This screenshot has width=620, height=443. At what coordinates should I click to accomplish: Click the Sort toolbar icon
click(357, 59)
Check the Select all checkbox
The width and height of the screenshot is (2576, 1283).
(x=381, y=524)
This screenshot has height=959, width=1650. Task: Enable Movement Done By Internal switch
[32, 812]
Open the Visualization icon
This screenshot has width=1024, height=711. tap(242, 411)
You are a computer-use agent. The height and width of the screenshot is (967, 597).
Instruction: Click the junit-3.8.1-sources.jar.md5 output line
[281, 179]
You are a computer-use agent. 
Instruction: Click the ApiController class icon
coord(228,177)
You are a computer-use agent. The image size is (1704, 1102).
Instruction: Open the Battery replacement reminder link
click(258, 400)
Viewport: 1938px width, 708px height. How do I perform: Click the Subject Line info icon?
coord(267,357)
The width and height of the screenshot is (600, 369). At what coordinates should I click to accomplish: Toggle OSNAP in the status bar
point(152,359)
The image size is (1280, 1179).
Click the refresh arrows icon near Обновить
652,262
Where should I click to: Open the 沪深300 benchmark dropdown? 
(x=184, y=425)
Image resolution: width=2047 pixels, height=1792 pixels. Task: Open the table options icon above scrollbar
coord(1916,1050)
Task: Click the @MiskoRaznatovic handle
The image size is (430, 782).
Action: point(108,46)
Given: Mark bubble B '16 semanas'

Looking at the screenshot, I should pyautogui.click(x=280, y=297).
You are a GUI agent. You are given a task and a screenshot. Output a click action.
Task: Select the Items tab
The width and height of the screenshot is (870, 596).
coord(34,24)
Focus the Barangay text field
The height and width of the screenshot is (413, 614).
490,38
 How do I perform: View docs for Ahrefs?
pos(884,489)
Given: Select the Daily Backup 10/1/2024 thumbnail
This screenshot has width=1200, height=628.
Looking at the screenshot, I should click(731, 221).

=== What to do ===
Final part of the records: return the line that contains "Given: Mark bubble B '16 semanas'" and every line after it, exactly, with no other lines added.

=== Task result ===
Given: Mark bubble B '16 semanas'

Looking at the screenshot, I should pyautogui.click(x=280, y=297).
You are a GUI agent. You are given a task and a screenshot. Output a click action.
Task: Select the Items tab
The width and height of the screenshot is (870, 596).
coord(34,24)
Focus the Barangay text field
The height and width of the screenshot is (413, 614).
490,38
 How do I perform: View docs for Ahrefs?
pos(884,489)
Given: Select the Daily Backup 10/1/2024 thumbnail
This screenshot has width=1200, height=628.
Looking at the screenshot, I should click(731, 221).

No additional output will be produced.